The paintings are worked on the stretcher from all sides and at some point an orientation presents itself. The ensuing gravity is then honed to an equilibrium. They sometimes have a “base level” of colour and sit up off that, getting to the top, which frequently has darker colours lurking about, either overtly or covertly enclosing and compressing the spaces. Coloured gestures and patches spread, squeeze or accelerate and often bump into one another in uneasy and at times claustrophobic ways. It is the saturation of colour that often rebuts any ungainliness, though not always; one or two passages had a dry stone wall build-ness which could have been lifted with more subtle transitions of hue, and some passages did lapse into tenebrous depths. The essentially frontal configurations shut down on any illusory devices. Illusions happen with colour, so why force them? Gouk prefers to maintain his focus on the primacy of immediate colour responses; put it on and see where it goes, what happens next will be something to deal with in due course, rather than worry about beforehand. I was trying to figure out a lineage here and although Hofmann and Heron, Motherwell even, could be cited, I am not convinced that any of them is a true ancestor. I’m sure that certain vernacular qualities raise their head from time to time which do connect Gouk with these three, but I would prefer to go back to Matisse’s “Moroccans” – a right bugger of a painting with a hard-wrought resolution that Matisse won his spurs on. It does no twisting and turning to present its mordant logic to us, rather it hits us head on – directly, unrelentingly; large – at first glance – cumbersome passages of paint gather their momentum and end up reaching an uneasy victory of pictorial unity. Each area of the painting is architecturally different to another. This is something that I see in Gouk’s painting – a declarative and specific construction of part to part relationships that neither exist as a process nor as a compositional device, though “Theebaw’s Queen” flirted with one. I think it boils down to an ‘honesty’ in the approach.
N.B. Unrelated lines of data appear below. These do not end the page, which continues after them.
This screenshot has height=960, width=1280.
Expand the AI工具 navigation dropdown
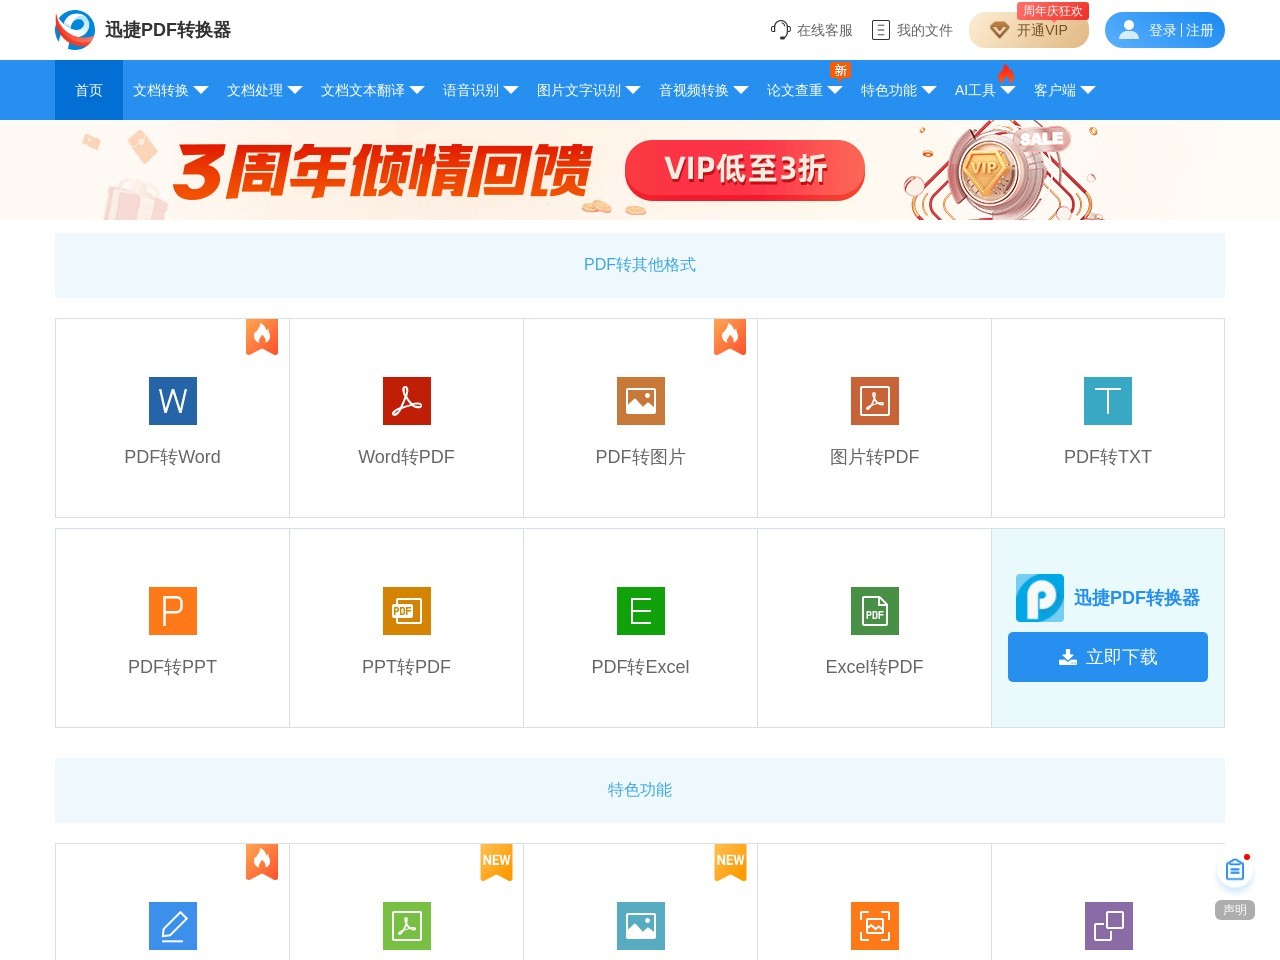click(x=984, y=90)
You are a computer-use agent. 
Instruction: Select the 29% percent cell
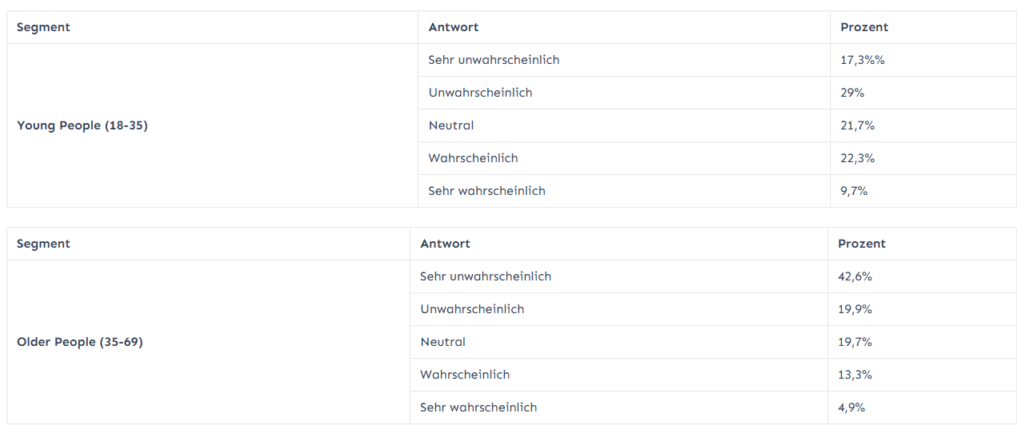(853, 93)
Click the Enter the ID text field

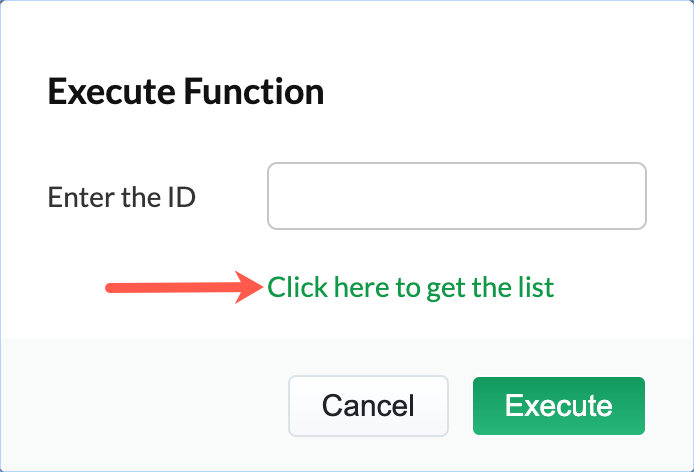[457, 196]
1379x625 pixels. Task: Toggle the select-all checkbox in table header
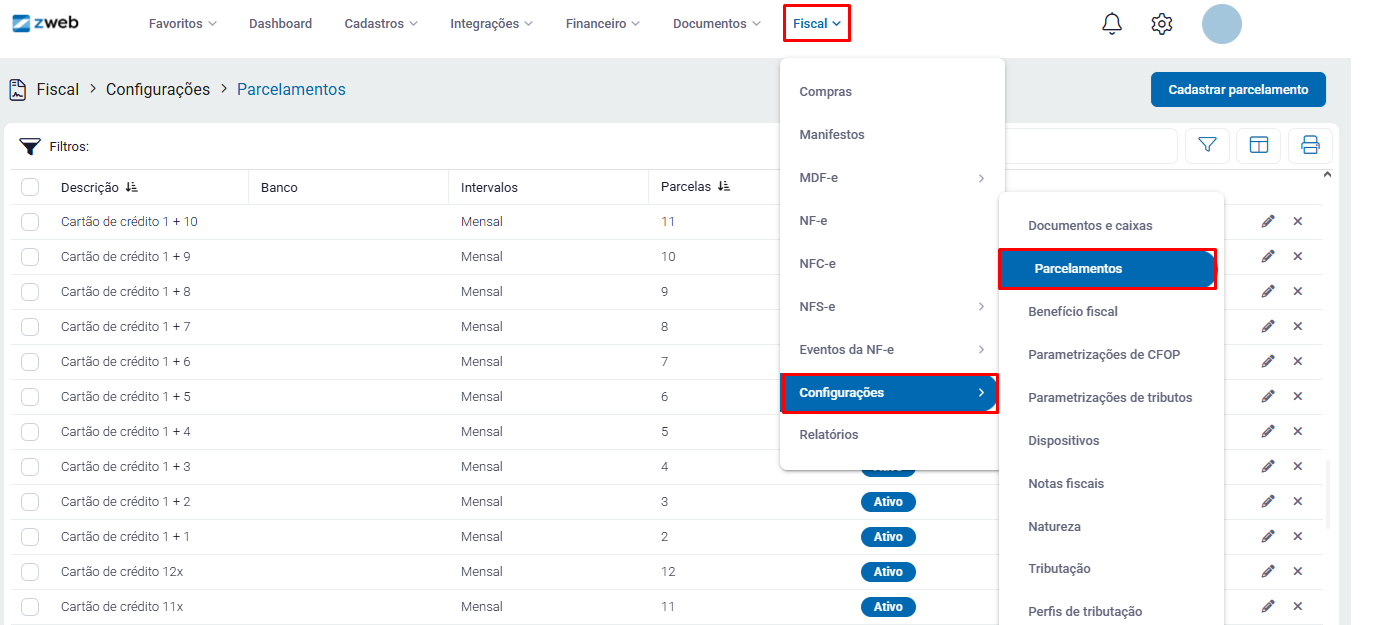click(30, 187)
Gouk eschews any understated handling in favour of the power hit and there is no “knowing” device used to corral any reading of a fictive illusory space. This is a strength of the work; however, sometimes a little more sensitive variety of handling in the facture with some concessions to earths and more nuanced tertiaries in the palette would enhance their emotional reach even further. Then again I could equally well see him go the other way and make those high key chromatics career off each other in ever more explosively abrupt ways. The prize of such choices has to be earned by the hard yards in the studio. Which brings me to my final point: the directness and forthrightness of colour could appear to some as an obvious, even matter of fact thing to do; just get the big colours out of the tub, wing them around and hey presto another blockbuster abstract painting is born. It sounds simple doesn’t it? It’s not! Painting such as this takes a massive amount of dedication to one’s art. Not enough is made of this fact. Abstract painting with this ambition and clarity of purpose does not come easily.

“An there ain’t no ‘busses runnin’ from the Bank to Mandalay”… (though the 113 runs from Edgware Road and stops round the corner – go see.)